**What the task asks**
When you copy the entries, keep every word exactly as it stands.

**Excerpted data**
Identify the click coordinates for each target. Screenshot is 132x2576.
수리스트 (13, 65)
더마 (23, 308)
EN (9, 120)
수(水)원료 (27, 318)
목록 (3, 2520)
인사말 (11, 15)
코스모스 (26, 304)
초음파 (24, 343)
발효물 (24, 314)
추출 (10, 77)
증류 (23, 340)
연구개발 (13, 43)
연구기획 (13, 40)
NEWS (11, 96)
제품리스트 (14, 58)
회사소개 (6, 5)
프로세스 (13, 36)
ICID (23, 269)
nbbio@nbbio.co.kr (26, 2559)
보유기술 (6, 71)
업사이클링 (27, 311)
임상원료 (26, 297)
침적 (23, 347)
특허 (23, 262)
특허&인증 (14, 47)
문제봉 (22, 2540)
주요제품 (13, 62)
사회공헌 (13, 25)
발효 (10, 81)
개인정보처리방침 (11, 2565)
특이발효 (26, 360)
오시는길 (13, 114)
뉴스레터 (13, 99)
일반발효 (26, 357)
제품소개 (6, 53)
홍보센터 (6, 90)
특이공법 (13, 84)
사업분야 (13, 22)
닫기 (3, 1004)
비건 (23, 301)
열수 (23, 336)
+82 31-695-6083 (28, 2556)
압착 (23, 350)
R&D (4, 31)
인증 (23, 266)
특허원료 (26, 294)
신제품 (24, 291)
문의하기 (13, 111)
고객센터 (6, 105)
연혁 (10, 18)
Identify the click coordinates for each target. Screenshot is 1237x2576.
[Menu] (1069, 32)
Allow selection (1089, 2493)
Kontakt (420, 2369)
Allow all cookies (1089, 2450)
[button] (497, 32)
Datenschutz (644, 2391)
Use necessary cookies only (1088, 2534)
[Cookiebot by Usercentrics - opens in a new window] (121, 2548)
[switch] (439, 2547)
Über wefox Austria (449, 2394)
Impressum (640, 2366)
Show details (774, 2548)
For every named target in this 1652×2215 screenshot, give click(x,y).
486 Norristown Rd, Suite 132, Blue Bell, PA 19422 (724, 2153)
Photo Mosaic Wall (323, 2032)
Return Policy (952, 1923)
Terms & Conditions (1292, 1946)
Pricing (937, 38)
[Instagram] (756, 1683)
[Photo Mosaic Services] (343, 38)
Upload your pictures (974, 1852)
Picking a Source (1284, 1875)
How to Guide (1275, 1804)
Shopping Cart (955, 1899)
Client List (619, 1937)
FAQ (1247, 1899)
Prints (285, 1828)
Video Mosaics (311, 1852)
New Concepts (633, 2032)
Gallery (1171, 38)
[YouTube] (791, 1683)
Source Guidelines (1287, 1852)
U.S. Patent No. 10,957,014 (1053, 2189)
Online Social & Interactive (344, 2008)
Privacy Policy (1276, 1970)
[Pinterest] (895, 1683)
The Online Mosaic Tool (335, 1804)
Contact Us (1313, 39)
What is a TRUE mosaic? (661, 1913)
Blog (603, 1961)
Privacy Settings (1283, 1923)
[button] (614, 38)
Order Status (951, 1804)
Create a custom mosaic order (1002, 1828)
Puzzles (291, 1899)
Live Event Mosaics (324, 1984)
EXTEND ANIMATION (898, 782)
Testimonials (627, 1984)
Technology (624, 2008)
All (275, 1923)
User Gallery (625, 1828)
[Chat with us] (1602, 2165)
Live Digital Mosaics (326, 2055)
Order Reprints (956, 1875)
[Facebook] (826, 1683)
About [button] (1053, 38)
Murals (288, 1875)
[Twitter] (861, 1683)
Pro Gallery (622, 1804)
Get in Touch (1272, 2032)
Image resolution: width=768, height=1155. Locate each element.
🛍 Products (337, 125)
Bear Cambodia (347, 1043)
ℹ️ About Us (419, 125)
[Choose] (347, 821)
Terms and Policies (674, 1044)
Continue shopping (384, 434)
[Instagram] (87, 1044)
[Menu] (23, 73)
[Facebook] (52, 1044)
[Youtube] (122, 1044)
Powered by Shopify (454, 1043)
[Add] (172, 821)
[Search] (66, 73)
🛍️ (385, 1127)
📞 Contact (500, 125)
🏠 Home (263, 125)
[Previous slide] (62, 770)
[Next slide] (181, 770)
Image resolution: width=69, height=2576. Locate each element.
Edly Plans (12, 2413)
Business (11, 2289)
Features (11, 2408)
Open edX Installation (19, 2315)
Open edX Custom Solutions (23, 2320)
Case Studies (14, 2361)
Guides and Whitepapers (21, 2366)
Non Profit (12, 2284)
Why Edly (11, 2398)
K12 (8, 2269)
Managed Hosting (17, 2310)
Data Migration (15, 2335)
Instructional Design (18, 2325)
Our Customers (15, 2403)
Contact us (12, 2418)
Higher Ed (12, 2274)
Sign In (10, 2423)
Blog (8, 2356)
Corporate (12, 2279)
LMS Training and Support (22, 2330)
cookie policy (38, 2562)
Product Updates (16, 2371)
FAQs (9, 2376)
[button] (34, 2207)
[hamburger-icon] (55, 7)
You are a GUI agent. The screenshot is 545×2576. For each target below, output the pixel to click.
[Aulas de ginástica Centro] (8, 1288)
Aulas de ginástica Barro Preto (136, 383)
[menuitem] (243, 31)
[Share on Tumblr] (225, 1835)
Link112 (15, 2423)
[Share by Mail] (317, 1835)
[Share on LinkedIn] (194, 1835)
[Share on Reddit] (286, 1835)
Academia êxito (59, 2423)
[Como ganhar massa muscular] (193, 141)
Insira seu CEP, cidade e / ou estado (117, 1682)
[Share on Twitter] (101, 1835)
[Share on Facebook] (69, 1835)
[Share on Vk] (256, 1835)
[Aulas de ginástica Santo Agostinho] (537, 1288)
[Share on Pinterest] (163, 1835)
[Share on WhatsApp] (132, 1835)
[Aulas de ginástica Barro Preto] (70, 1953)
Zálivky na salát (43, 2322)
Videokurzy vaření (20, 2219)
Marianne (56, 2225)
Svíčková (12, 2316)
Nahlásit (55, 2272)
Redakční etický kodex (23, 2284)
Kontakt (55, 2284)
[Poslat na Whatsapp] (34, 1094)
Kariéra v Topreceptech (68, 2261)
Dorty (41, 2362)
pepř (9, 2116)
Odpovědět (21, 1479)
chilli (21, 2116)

**Answer to the problem**
Identify the click coordinates for each target. Screenshot is 132x2576.
수리스트 (13, 65)
더마 (23, 308)
EN (9, 120)
수(水)원료 (27, 318)
목록 (3, 2520)
인사말 (11, 15)
코스모스 (26, 304)
초음파 (24, 343)
발효물 (24, 314)
추출 (10, 77)
증류 (23, 340)
연구개발 (13, 43)
연구기획 (13, 40)
NEWS (11, 96)
제품리스트 (14, 58)
회사소개 (6, 5)
프로세스 (13, 36)
ICID (23, 269)
nbbio@nbbio.co.kr (26, 2559)
보유기술 (6, 71)
업사이클링 (27, 311)
임상원료 (26, 297)
침적 (23, 347)
특허 (23, 262)
특허&인증 (14, 47)
문제봉 (22, 2540)
주요제품 (13, 62)
사회공헌 (13, 25)
발효 (10, 81)
개인정보처리방침 (11, 2565)
특이발효 (26, 360)
오시는길 (13, 114)
뉴스레터 (13, 99)
일반발효 (26, 357)
제품소개 (6, 53)
홍보센터 (6, 90)
특이공법 (13, 84)
사업분야 (13, 22)
닫기 (3, 1004)
비건 (23, 301)
열수 (23, 336)
+82 31-695-6083 (28, 2556)
압착 (23, 350)
R&D (4, 31)
인증 (23, 266)
특허원료 (26, 294)
신제품 (24, 291)
문의하기 (13, 111)
고객센터 (6, 105)
연혁 (10, 18)
Identify the click coordinates for each target. Screenshot is 1237x2576.
[Menu] (1069, 32)
Allow selection (1089, 2493)
Kontakt (420, 2369)
Allow all cookies (1089, 2450)
[button] (497, 32)
Datenschutz (644, 2391)
Use necessary cookies only (1088, 2534)
[Cookiebot by Usercentrics - opens in a new window] (121, 2548)
[switch] (439, 2547)
Über wefox Austria (449, 2394)
Impressum (640, 2366)
Show details (774, 2548)
For every named target in this 1652×2215 screenshot, give click(x,y).
486 Norristown Rd, Suite 132, Blue Bell, PA 19422 (724, 2153)
Photo Mosaic Wall (323, 2032)
Return Policy (952, 1923)
Terms & Conditions (1292, 1946)
Pricing (937, 38)
[Instagram] (756, 1683)
[Photo Mosaic Services] (343, 38)
Upload your pictures (974, 1852)
Picking a Source (1284, 1875)
How to Guide (1275, 1804)
Shopping Cart (955, 1899)
Client List (619, 1937)
FAQ (1247, 1899)
Prints (285, 1828)
Video Mosaics (311, 1852)
New Concepts (633, 2032)
Gallery (1171, 38)
[YouTube] (791, 1683)
Source Guidelines (1287, 1852)
U.S. Patent No. 10,957,014 (1053, 2189)
Online Social & Interactive (344, 2008)
Privacy Policy (1276, 1970)
[Pinterest] (895, 1683)
The Online Mosaic Tool (335, 1804)
Contact Us (1313, 39)
What is a TRUE mosaic? (661, 1913)
Blog (603, 1961)
Privacy Settings (1283, 1923)
[button] (614, 38)
Order Status (951, 1804)
Create a custom mosaic order (1002, 1828)
Puzzles (291, 1899)
Live Event Mosaics (324, 1984)
EXTEND ANIMATION (898, 782)
Testimonials (627, 1984)
Technology (624, 2008)
All (275, 1923)
User Gallery (625, 1828)
[Chat with us] (1602, 2165)
Live Digital Mosaics (326, 2055)
Order Reprints (956, 1875)
[Facebook] (826, 1683)
About [button] (1053, 38)
Murals (288, 1875)
[Twitter] (861, 1683)
Pro Gallery (622, 1804)
Get in Touch (1272, 2032)
Image resolution: width=768, height=1155. Locate each element.
🛍 Products (337, 125)
Bear Cambodia (347, 1043)
ℹ️ About Us (419, 125)
[Choose] (347, 821)
Terms and Policies (674, 1044)
Continue shopping (384, 434)
[Instagram] (87, 1044)
[Menu] (23, 73)
[Facebook] (52, 1044)
[Youtube] (122, 1044)
Powered by Shopify (454, 1043)
[Add] (172, 821)
[Search] (66, 73)
🛍️ (385, 1127)
📞 Contact (500, 125)
🏠 Home (263, 125)
[Previous slide] (62, 770)
[Next slide] (181, 770)
Image resolution: width=69, height=2576. Locate each element.
Edly Plans (12, 2413)
Business (11, 2289)
Features (11, 2408)
Open edX Installation (19, 2315)
Open edX Custom Solutions (23, 2320)
Case Studies (14, 2361)
Guides and Whitepapers (21, 2366)
Non Profit (12, 2284)
Why Edly (11, 2398)
K12 (8, 2269)
Managed Hosting (17, 2310)
Data Migration (15, 2335)
Instructional Design (18, 2325)
Our Customers (15, 2403)
Contact us (12, 2418)
Higher Ed (12, 2274)
Sign In (10, 2423)
Blog (8, 2356)
Corporate (12, 2279)
LMS Training and Support (22, 2330)
cookie policy (38, 2562)
Product Updates (16, 2371)
FAQs (9, 2376)
[button] (34, 2207)
[hamburger-icon] (55, 7)
You are a GUI agent. The screenshot is 545×2576. For each target below, output the pixel to click.
[Aulas de ginástica Centro] (8, 1288)
Aulas de ginástica Barro Preto (136, 383)
[menuitem] (243, 31)
[Share on Tumblr] (225, 1835)
Link112 (15, 2423)
[Share by Mail] (317, 1835)
[Share on LinkedIn] (194, 1835)
[Share on Reddit] (286, 1835)
Academia êxito (59, 2423)
[Como ganhar massa muscular] (193, 141)
Insira seu CEP, cidade e / ou estado (117, 1682)
[Share on Twitter] (101, 1835)
[Share on Facebook] (69, 1835)
[Share on Vk] (256, 1835)
[Aulas de ginástica Santo Agostinho] (537, 1288)
[Share on Pinterest] (163, 1835)
[Share on WhatsApp] (132, 1835)
[Aulas de ginástica Barro Preto] (70, 1953)
Zálivky na salát (43, 2322)
Videokurzy vaření (20, 2219)
Marianne (56, 2225)
Svíčková (12, 2316)
Nahlásit (55, 2272)
Redakční etický kodex (23, 2284)
Kontakt (55, 2284)
[Poslat na Whatsapp] (34, 1094)
Kariéra v Topreceptech (68, 2261)
Dorty (41, 2362)
pepř (9, 2116)
Odpovědět (21, 1479)
chilli (21, 2116)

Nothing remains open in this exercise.